__DOCUMENT SECTION__.
Also the product itself is likely to suck.
One thing that the tech world has become obsessed with is increasingly non-deterministic products. Products that do what they think what the user wants to do rather than what they actually want to do. They've also fallen in love with changing things for the sake of change.
I had a friend buy a Tesla and one thing that ruined the car for him is that the menu would change overnight. He'd know how to turn the fog lights on, for instance, but next time he had to do it, the menu had moved someplace else.
AI is the ultimate non-deterministic product. You can ask it to do the same thing repeatedly and get different results every time!
This is one hell that the cyberpunk people didn't anticipate. If you watch cyberpunk movies from the 80s or 90s the tech all works kinda like how a microwave or vcr would of worked back then: the device had discrete controls and it did one thing reliably. The closest vision back then to what we're getting now is the moody ship's computer from hitchhiker's guide.

__DATA SECTION__.

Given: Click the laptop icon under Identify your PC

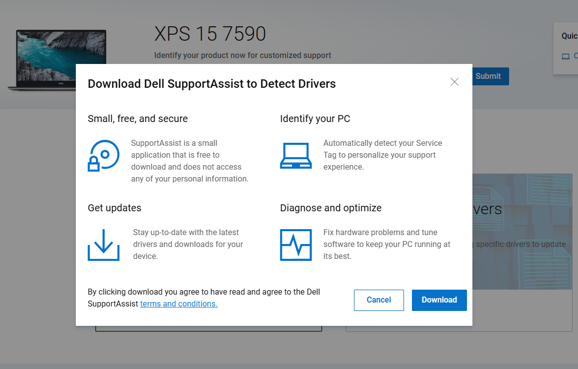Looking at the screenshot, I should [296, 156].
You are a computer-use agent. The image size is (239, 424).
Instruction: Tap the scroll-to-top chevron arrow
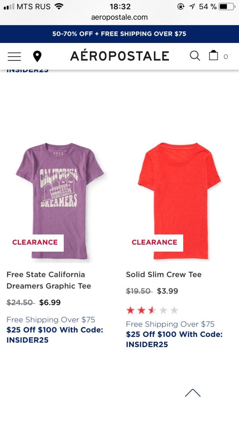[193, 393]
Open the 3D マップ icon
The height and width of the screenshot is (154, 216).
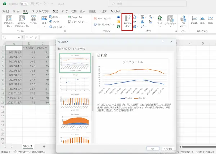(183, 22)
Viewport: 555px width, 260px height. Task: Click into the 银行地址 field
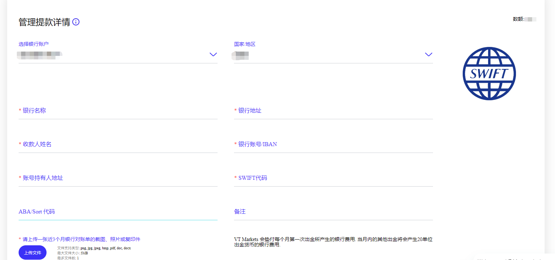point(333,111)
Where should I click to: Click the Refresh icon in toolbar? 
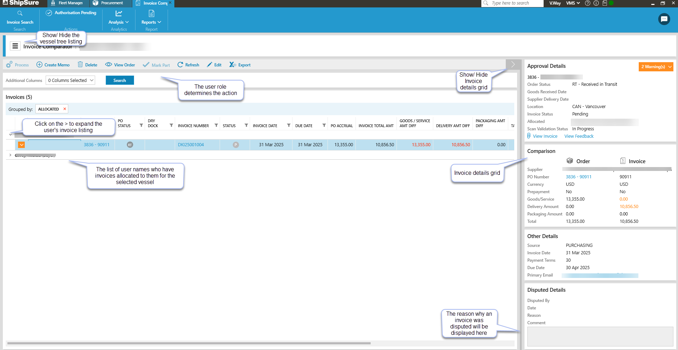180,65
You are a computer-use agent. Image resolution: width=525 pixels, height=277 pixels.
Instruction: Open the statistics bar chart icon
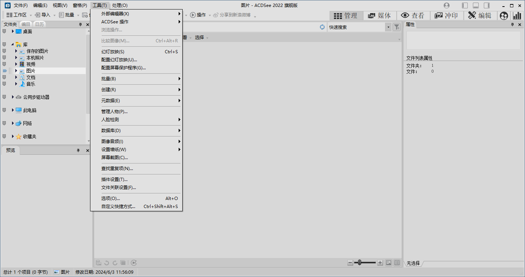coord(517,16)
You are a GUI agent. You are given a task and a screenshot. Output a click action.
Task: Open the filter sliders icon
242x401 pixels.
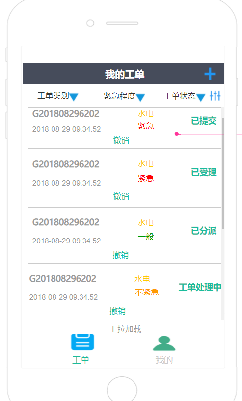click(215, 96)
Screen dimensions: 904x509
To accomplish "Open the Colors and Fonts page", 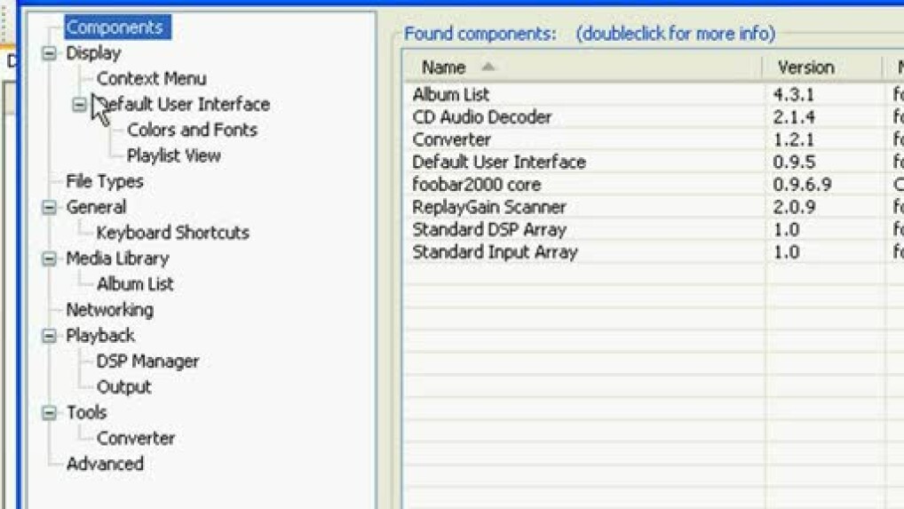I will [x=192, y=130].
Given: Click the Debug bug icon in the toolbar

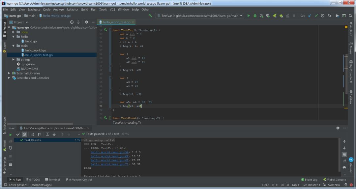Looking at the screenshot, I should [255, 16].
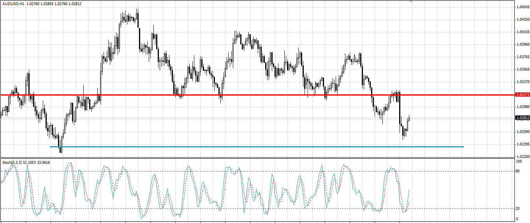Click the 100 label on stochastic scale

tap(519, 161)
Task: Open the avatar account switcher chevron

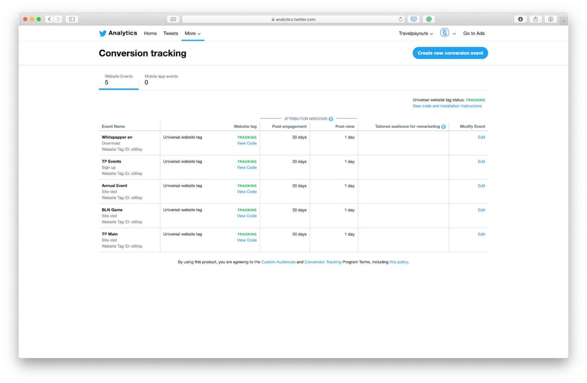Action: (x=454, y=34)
---
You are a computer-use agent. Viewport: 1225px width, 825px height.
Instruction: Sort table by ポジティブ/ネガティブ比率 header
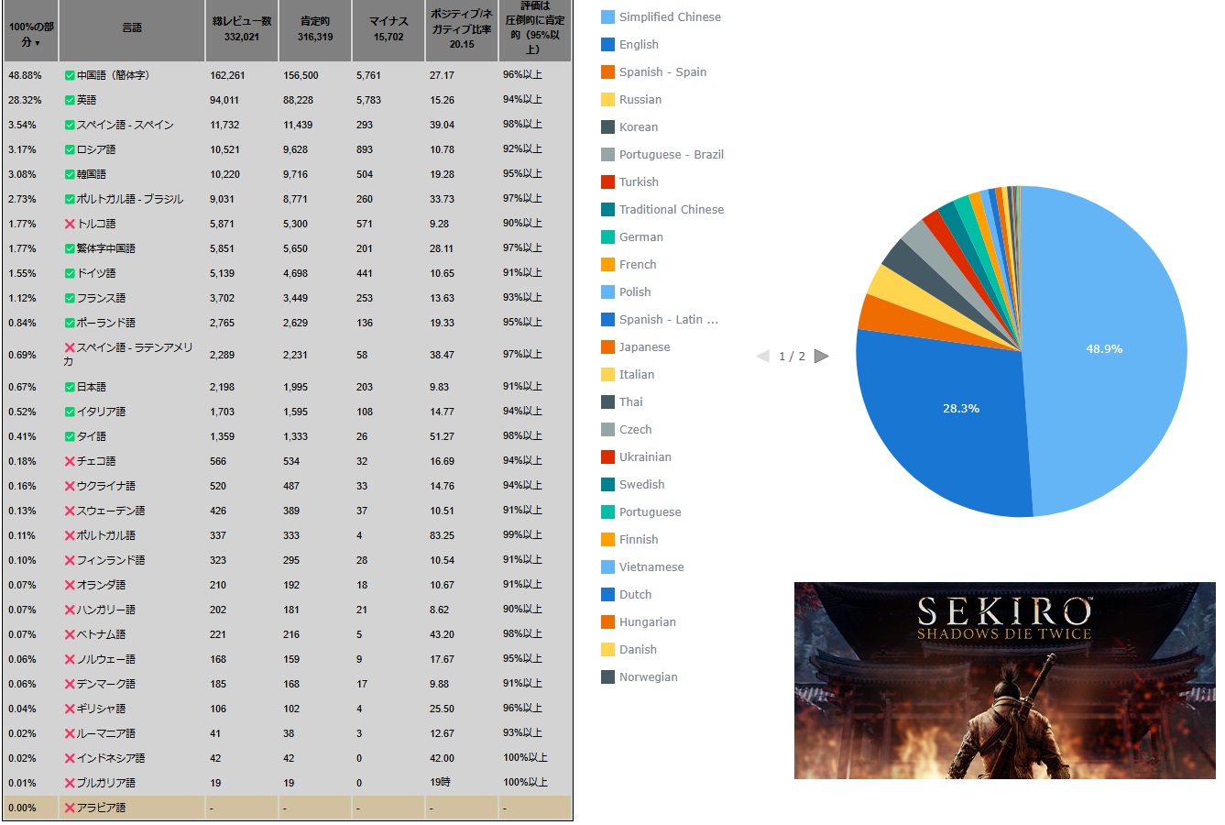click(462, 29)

__AIM__.
From the comment on non-deterministic tech products, quote word for word the passage between "One thing that the" and "moved someplace else.", inclusive.

__FINAL ANSWER__.
One thing that the tech world has become obsessed with is increasingly non-deterministic products. Products that do what they think what the user wants to do rather than what they actually want to do. They've also fallen in love with changing things for the sake of change.
I had a friend buy a Tesla and one thing that ruined the car for him is that the menu would change overnight. He'd know how to turn the fog lights on, for instance, but next time he had to do it, the menu had moved someplace else.